Installation arrangements may vary, but in any installation it is important to open and close valves slowly and the outlet pressure be vented before venting inlet pressure to prevent damage caused by reverse pressurization of the regulator. Isolate the regulator from the system. Vent the downstream pressure; then vent inlet pressure to release any remaining pressure in the regulator.

Maintenance

Regulator parts are subject to normal wear and must be inspected periodically and replaced as necessary. The frequency of inspection and replacement depends upon the severity of service conditions and upon applicable codes and government regulations.

Due to the care Emerson takes in meeting all manufacturing requirements (heat treating, dimensional tolerances, etc.), use only replacement parts manufactured or furnished by Emerson.

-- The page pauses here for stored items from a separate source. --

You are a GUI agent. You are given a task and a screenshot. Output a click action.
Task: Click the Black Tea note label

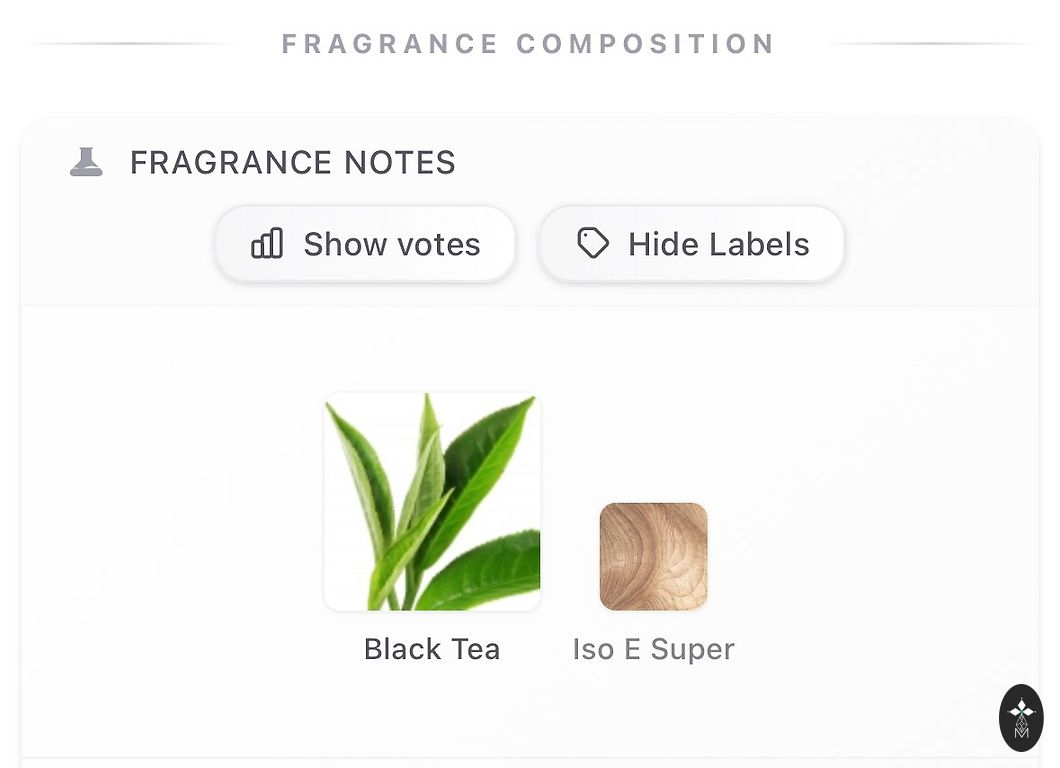[x=432, y=649]
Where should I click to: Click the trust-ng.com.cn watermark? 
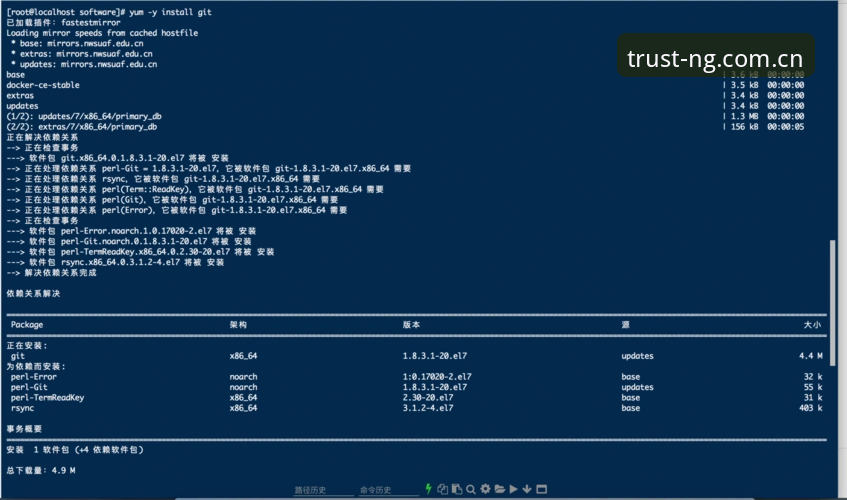715,58
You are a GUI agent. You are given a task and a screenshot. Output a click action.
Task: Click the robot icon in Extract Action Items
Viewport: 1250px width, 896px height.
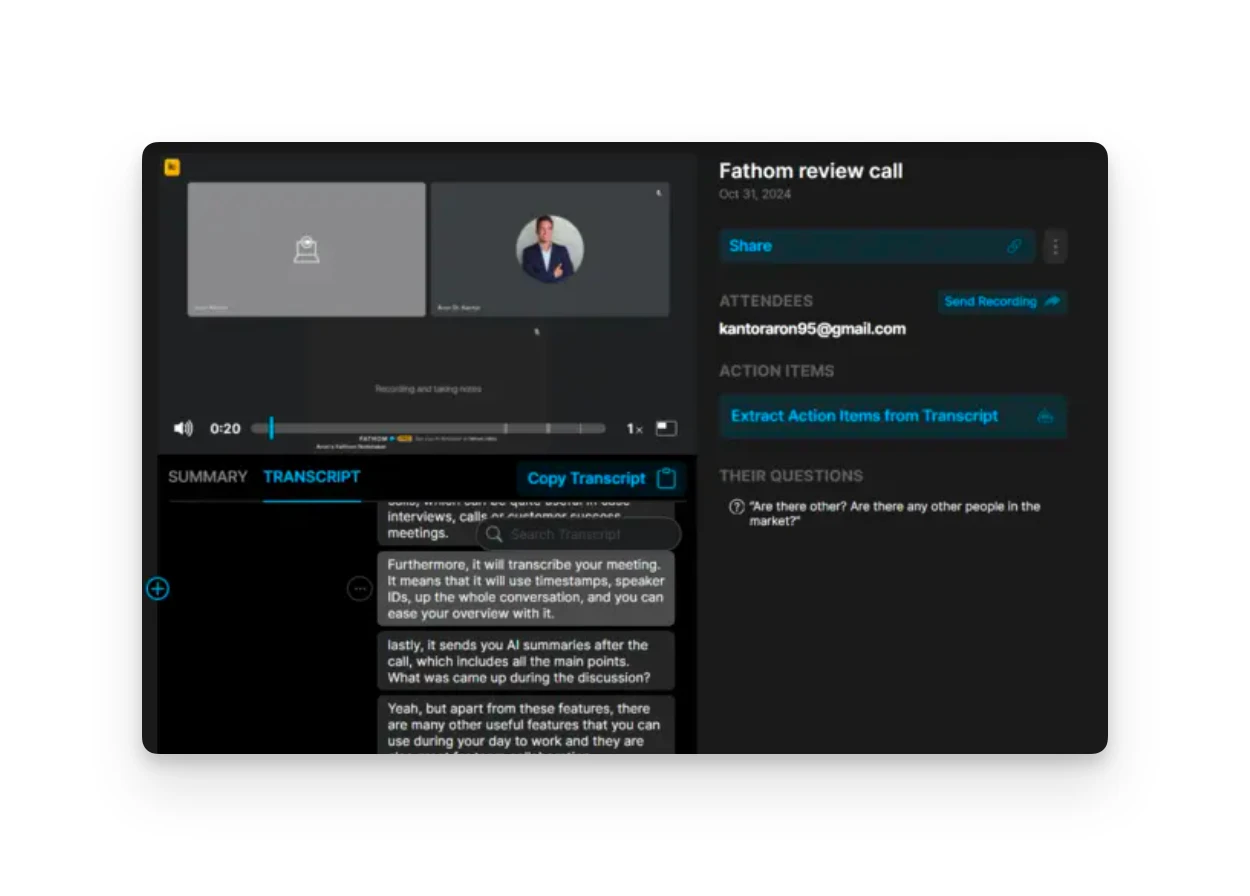pyautogui.click(x=1045, y=416)
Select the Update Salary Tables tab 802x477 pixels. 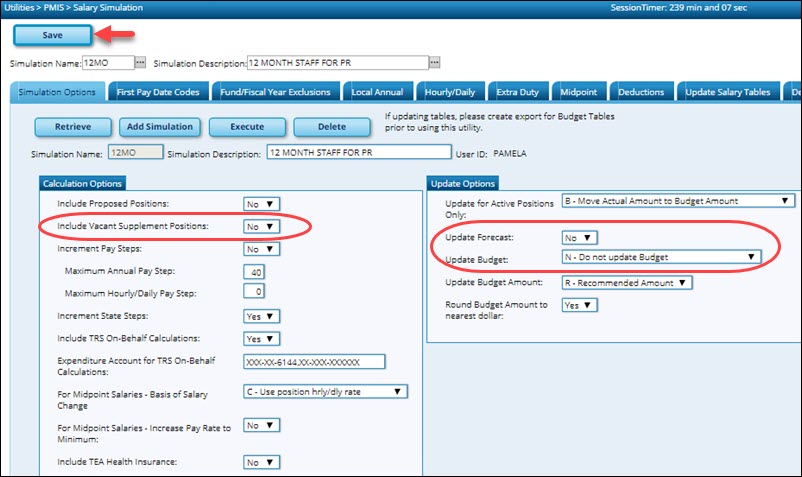point(727,92)
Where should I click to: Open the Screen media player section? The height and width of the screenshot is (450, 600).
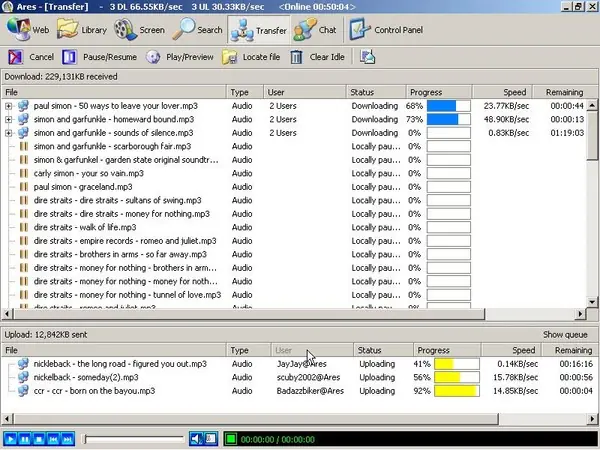(140, 30)
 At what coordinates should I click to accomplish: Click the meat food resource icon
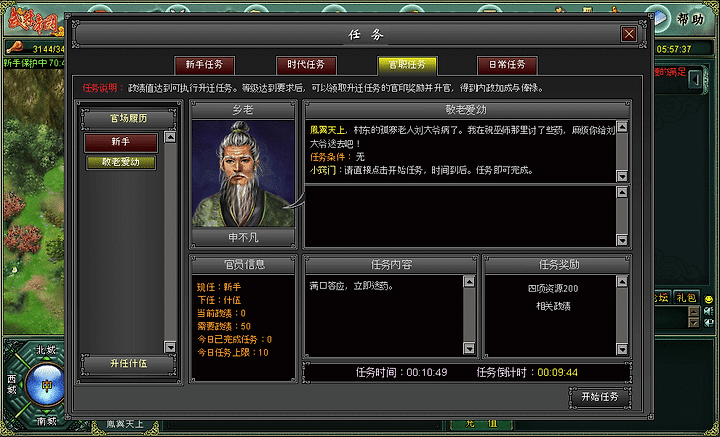pos(15,48)
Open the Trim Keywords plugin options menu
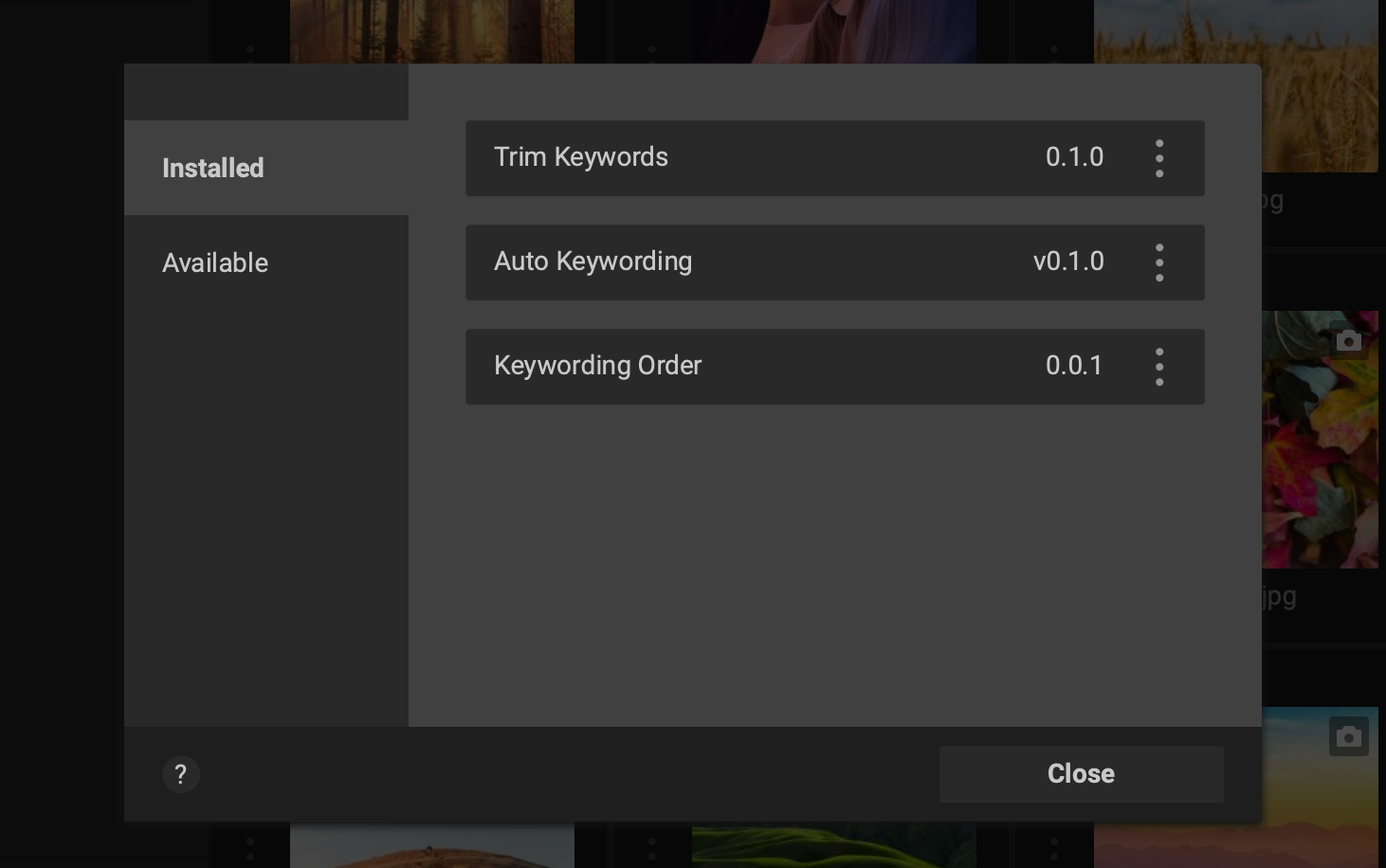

On reassembly of the regulator, it is recommended that a good quality pipe thread sealant be applied to pressure connections and fittings and a good quality lubricant be applied to all O-rings. Also apply an anti-seize compound to the adjusting screw threads and other areas as needed.

Main Actuator Diaphragm

Follow this procedure to change the actuator diaphragm or to inspect, clean or replace any other parts in the main actuator. Part key numbers are referenced in Figures 3 and 4.

1. Cut the wire seal (key 68) (being careful not to lose the warning tag) and remove the closing cap (key 3). Inspect the O-ring (key 9) and replace if necessary.
2. Carefully loosen and remove the double nuts (key 5) on the actuator diaphragm post (key 10). When removing the adjusting nuts, do not twist or unscrew the diaphragm post, as this action will loosen the joint between the diaphragm post and the pusher post (keys 10 and 11).
3. Remove the spring seat (key 4) and closing spring (key 6).
4. Remove the eight hex head cap screws (key 23) and lift off the upper casing (key 2).
5. Remove the diaphragm assembly (key 8) by tipping it so that the lever (key 26) slips out of the pusher post (key 11).
6. Separate the diaphragm assembly by unscrewing the diaphragm post (key 10) from the pusher post (key 11) and remove the diaphragm post, pressure equalization spring (key 7), diaphragm head (key 81), diaphragm (key 8), the second diaphragm head (key 81) and diaphragm pad (key 80). Inspect the diaphragm parts for damage and replace if necessary.
7. Inspect the lever (key 26) and replace if necessary. To replace the valve stem (key 16), also perform Main Body Valve Disk and Orifice maintenance procedure steps 1, 2 and 3, remove disk (key 13) and pull the stem out of the lower casing assembly (key 1). Lightly lubricate the replacement stem O-ring (key 14) and install it on the valve stem. Reinstall the valve stem into the lower casing assembly. Reinstall the body (key 17) or continue with the reassembly of the diaphragm.

8. Loosely reassemble the diaphragm and diaphragm post parts so that the bolt holes in the diaphragm align with the corresponding holes in the lower casing (key 1) when the lever (key 26) is fitted properly into the pusher post. When this orientation is made, tighten the diaphragm post into the pusher post (keys 10 and 11).
9. Reinstall the diaphragm assembly using the reverse order of step 5.
10. Install the upper casing (key 2) and secure it to the lower casing (key 1) with the eight hex head screws (key 23). Tighten the hex head screws evenly using a crisscross pattern to avoid placing an uneven strain on the regulator. Tighten the screws to a final bolt torque of 10 to 13 ft-lbs / 13 to 17 N•m to avoid crushing the diaphragm.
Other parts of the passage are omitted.